Latif from Lalmonirhat tried his best to be employed in Indian city Banglalore but all in vain. The new ‘superpower’ provides a few Bangladeshis rather it pushes back its Bangla-speaking own citizen. Indian police take on Bangladeshis, be they visitor, patient or fortune seekers, is harassed and handled with suspicion. Without knowing English Latif crossed the border legally but couldn’t get any job where anti- Bangladesh campaign is very high. India often tries to push in Bangla-speaking people into the country. He now has got a license to pull rickshaw which he owns. He is not like most other rickshaw-pullers in Dhaka. He pulls it whenever he feels convenient. Unlike most other rickshaw-pullers he fast during Ramadan days and takes his three-wheeler out at night.

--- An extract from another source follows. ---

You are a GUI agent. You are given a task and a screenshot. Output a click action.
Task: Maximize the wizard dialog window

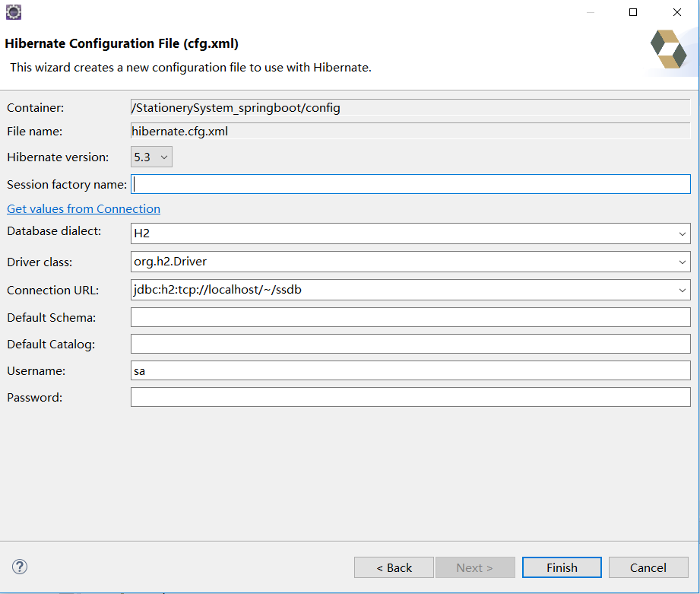click(x=633, y=12)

Bidhan Kumar Sircar hails from Manda under Naogaon district. He dropped out of Class VI just one year ago in 2010. In a country where discrimination on the basis of religion hardly makes news headlines like Indian Sacha Commission report that reveals that 26 percent Muslims in Kolkata get only 3 percent of the govt jobs mostly in lower slabs. His separated and married parents and five brothers and sisters hardly encouraged Bidhan to continue education, aiming at getting better jobs in future. Bidhan most probably crossed his boyhood and yet to grow moustaches will leave Dhaka soon to get back home. I was unsure who was responsible for his plight as he has to hold the rickshaw handle to earn his livelihood but I was quite sure that it was not safe to take a ride on an adolescent’s rickshaw when accidents were rampant in and around Dhaka. Hard-hit by poverty Bidhan knows how to read and write English but can’t think how it could augment his earning. He is too young to think about the importance of learning English. He earns money, pays bills of food and lodging in the poor neighborhood and goes to bed tired and exhausted.

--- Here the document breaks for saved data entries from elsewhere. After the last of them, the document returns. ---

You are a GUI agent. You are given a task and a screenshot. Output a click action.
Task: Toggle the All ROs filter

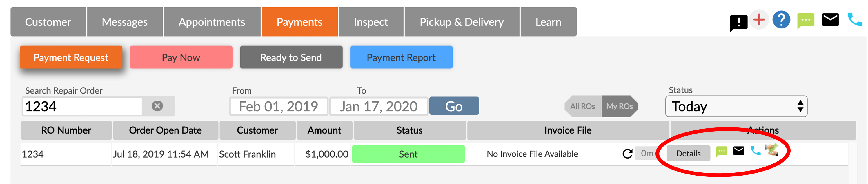[x=582, y=106]
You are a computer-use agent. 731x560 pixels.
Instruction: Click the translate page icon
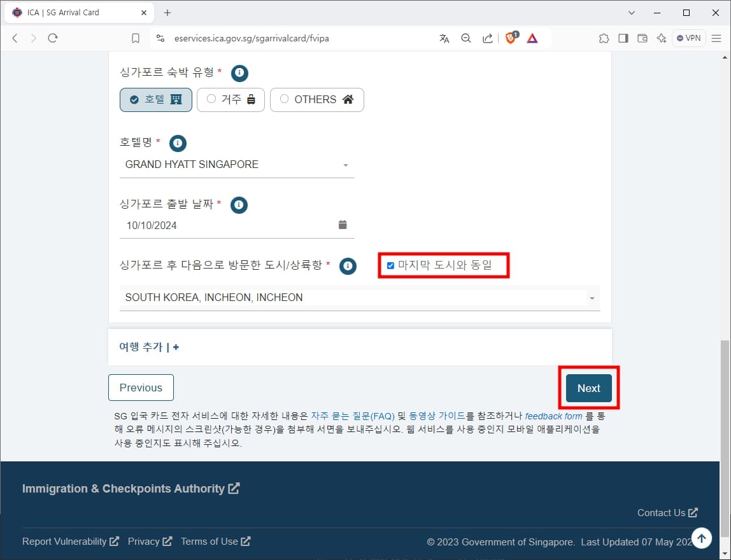(x=444, y=38)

Like most other rickshaw-pullers Mohammad Uzzal from Kotwali thana in Faridpur district in Dhaka division claims that he can manage time for learning English. After a 6-hour rickshaw-pulling he is ready to enroll for free English learning course. He dropped out of high school in eighth grade but has two other brothers studying in colleges in Dhaka and Faridpur. He shares a home with his college going brother on the outskirt of the mega city, no matter what the living condition and rent are. Second among his five brothers and sisters Uzzal could think that a working knowledge in English language could help leave this profession with little or no prestige attached to. Earlier he used to do a job in a factory in Gazipur, a neighboring district of Dhaka. Unmarried Uzzal thinks his earning is fat enough to manage family.
Rickshawpullers in Dhaka have enough time to know English. They work only six hours a day. Most of them live in Dhaka without their families. They live in mess. They pay for their food and lodging. So they don’t have to go to shopping which they usually have to do while living with family. Rest of the time of a day while away time eating, sleeping, playing cards and cutting jokes etc. Most of them think that they can augment their income if they were trained in English language. They could have tried alternative professions other than toilsome rickshawpulling. Not only that they could have helped their school-going wards. They could read the shop signs and other documents written in English and improve their standard of life.